Solutions Appendix
Chapter 2

Calculus & Optimization

16 Solutions

Detailed solutions for the exercises in Chapter 2. Try solving them yourself before checking the answers.

Exercise 1Pen & Paper
Find the derivative of f(x)=x³−5x²+3x+7. At which x is it zero?

Solution

f'(x) = 3x² − 10x + 3. Setting it to zero: x = (10 ± √(100−36))/6 = (10 ± 8)/6, giving x = 3 and x = 1/3. These are the critical points (a local max at 1/3 and a local min at 3, since f'' = 6x−10 changes sign).

Exercise 2Pen & Paper
Differentiate g(x)=e^(sin(x²)); show all chain-rule steps.

Solution

Three nested functions: outer e^u with u=sin(v), inner v=x². By the chain rule g'(x) = e^{sin(x²)} · cos(x²) · 2x. Each factor is the derivative of one layer: d(e^u)/du = e^u, d(sin v)/dv = cos v, d(x²)/dx = 2x — exactly how backprop chains local derivatives.

Exercise 3Pen & Paper
For f(x,y)=x²y+y³, find ∂f/∂x, ∂f/∂y, and the gradient at (2,1).

Solution

∂f/∂x = 2xy and ∂f/∂y = x² + 3y². At (2,1): ∂f/∂x = 4, ∂f/∂y = 4 + 3 = 7, so ∇f(2,1) = [4, 7]. The gradient points in the direction of steepest increase of f at that point.

Exercise 4Pen & Paper
Apply the chain rule to z=log(sigmoid(wx+b)); find ∂z/∂w.

Solution

Let s = σ(wx+b). Then dz/ds = 1/s, ds/d(wx+b) = s(1−s), and d(wx+b)/dw = x.
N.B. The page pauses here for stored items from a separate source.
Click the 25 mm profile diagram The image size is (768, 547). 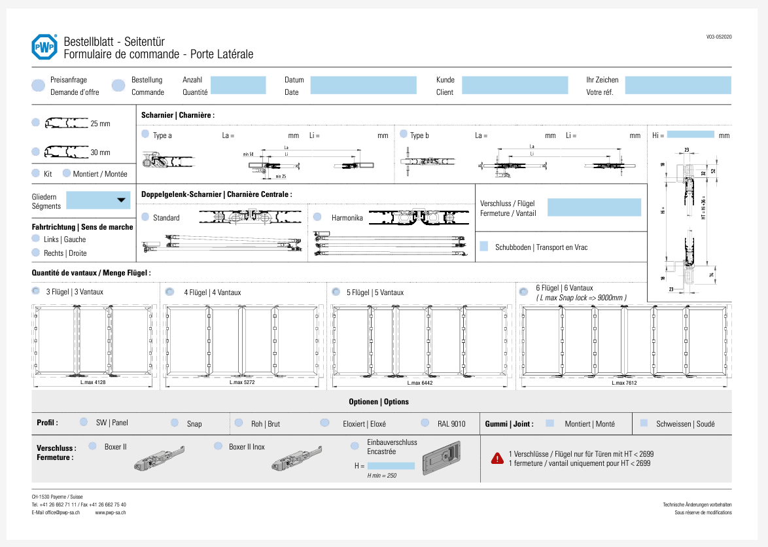pyautogui.click(x=66, y=123)
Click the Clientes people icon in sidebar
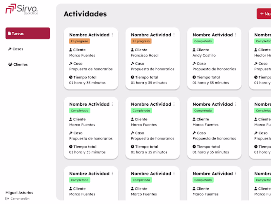Image resolution: width=271 pixels, height=204 pixels. tap(10, 65)
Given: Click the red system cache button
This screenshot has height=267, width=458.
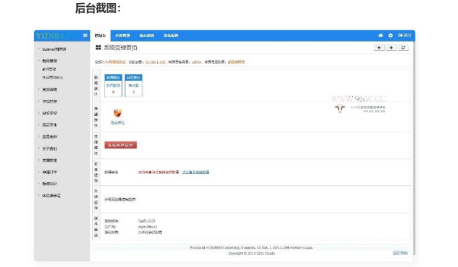Looking at the screenshot, I should (x=120, y=145).
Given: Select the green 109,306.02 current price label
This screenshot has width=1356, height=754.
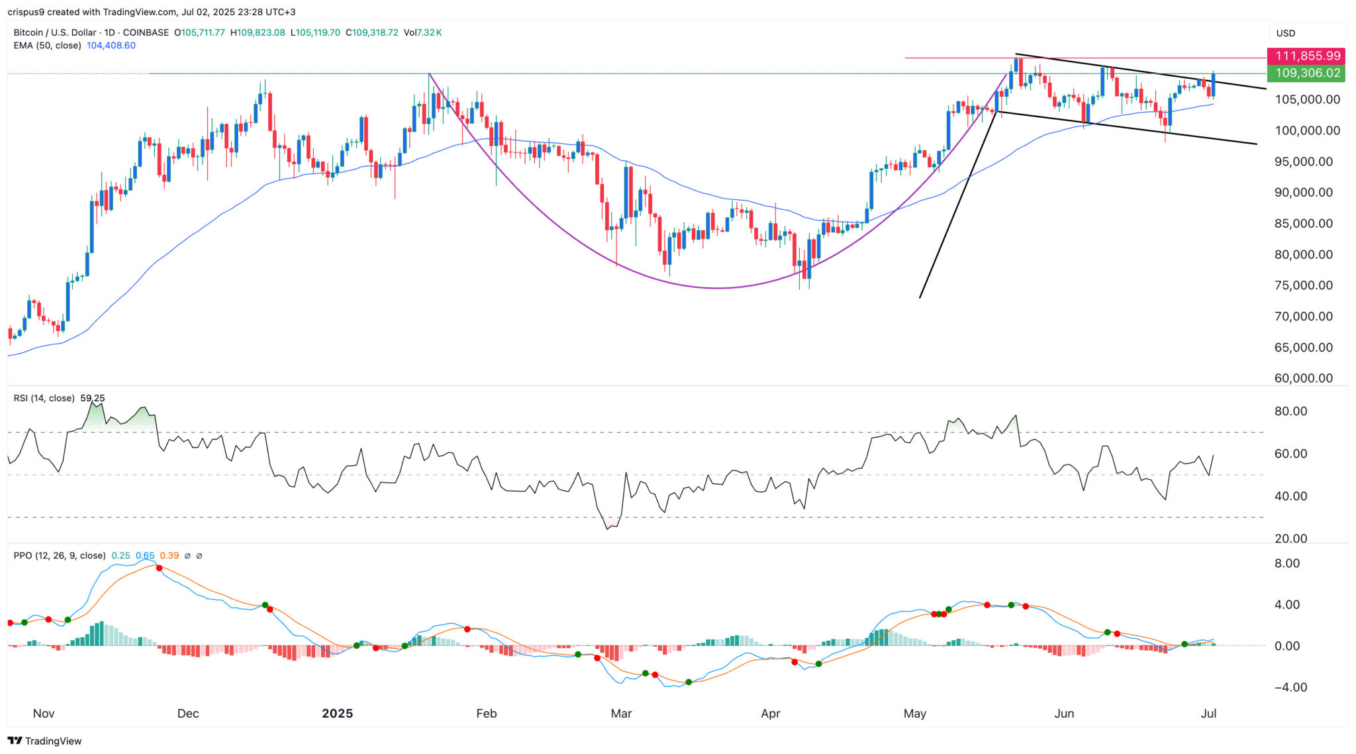Looking at the screenshot, I should pos(1306,73).
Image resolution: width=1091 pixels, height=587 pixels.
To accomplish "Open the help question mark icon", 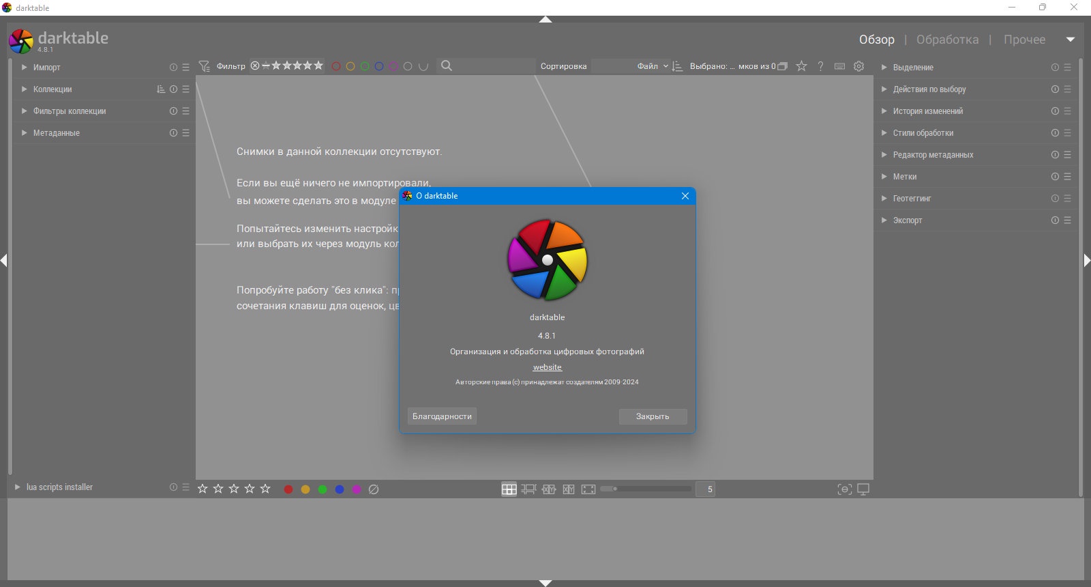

Multiplying: ∂z/∂w = (1/s)·s(1−s)·x = (1−σ(wx+b))·x. This is exactly the gradient of the log-likelihood term in logistic regression.

Exercise 5Pen & Paper
Derive the backward pass for f(a,b)=(a+b)×(a−b).

Solution

Algebraically f = a² − b², so ∂f/∂a = 2a and ∂f/∂b = −2b. Via the graph (p=a+b, q=a−b, f=pq): ∂f/∂p = q, ∂f/∂q = p; then ∂f/∂a = q·1 + p·1 = p+q = 2a, and ∂f/∂b = q·1 + p·(−1) = q−p = −2b. The two routes agree — the local gradients accumulate through both paths from a (and b).

Exercise 6Pen & Paper
Show the Adam update is invariant to rescaling gradients (g → cg). Why useful?

Solution

Adam tracks m ≈ mean(g) and v ≈ mean(g²). Scaling g by c scales m by c and v by c². The update η·m̂/(√v̂+ε) then has c in the numerator and √(c²)=c in the denominator, which cancel (ignoring ε). So the step size is invariant to the overall gradient magnitude. This makes Adam robust to loss scaling and to per-layer gradient-scale differences — it adapts a sensible step regardless of raw magnitude.

Exercise 7Pen & Paper
For L = (Wx−y)²/N (linear MSE), derive ∂L/∂W analytically.

Solution

Let r = Wx − y (the residual). Then L = (1/N)‖r‖² and ∂L/∂W = (2/N)·r·xᵀ (an outer product matching W's shape). The gradient is the residual scaled by the input — the workhorse of least-squares and the linear layer's backward pass.

Exercise 8Pen & Paper
Why is gradient vanishing worse for sigmoid than ReLU? Use the derivative values.

Solution

The sigmoid derivative is σ(1−σ), which peaks at 0.25 and is below 1 everywhere. Backprop multiplies these across layers, so after L layers gradients can shrink by up to 0.25^L — vanishing exponentially. The ReLU derivative is exactly 1 for positive inputs, so gradients pass through undiminished (the cost is 'dead' units where the input is negative). This is why ReLU largely cured the vanishing-gradient problem that plagued deep sigmoid networks.

Exercise 9Pen & Paper
In AdamW, weight decay multiplies weights by (1−ηλ) each step. After T steps with no gradient, what does the weight converge to?

Solution

With no gradient signal, the weight follows w_T = w_0·(1−ηλ)^T. Since 0 < 1−ηλ < 1 for reasonable ηλ, this is geometric decay toward 0. Decoupled weight decay thus pulls unused weights smoothly toward zero, independent of the adaptive gradient scaling — the property that distinguishes AdamW from L2 inside Adam.

Exercise 10Pen & Paper
Draw the graph for L=(a×b+c)² and write the backward pass.

Solution

Nodes: u = a·b, v = u + c, L = v². Backward: ∂L/∂v = 2v; ∂v/∂u = 1 and ∂v/∂c = 1; ∂u/∂a = b and ∂u/∂b = a. Chaining: ∂L/∂a = 2v·b, ∂L/∂b = 2v·a, ∂L/∂c = 2v, where v = ab+c. Each gradient is the upstream gradient times the local derivative — the essence of reverse-mode autodiff.

Exercise 11Code
Numerically verify ∂(softmax)/∂x_i against the analytic Jacobian J_ij = s_i(δ_ij − s_j).

Solution

Compute softmax s, build the analytic Jacobian J = diag(s) − s sᵀ, and compare to a finite-difference estimate (perturb each x_i by ε and measure the change in each output). They agree to ~1e−6 in float64.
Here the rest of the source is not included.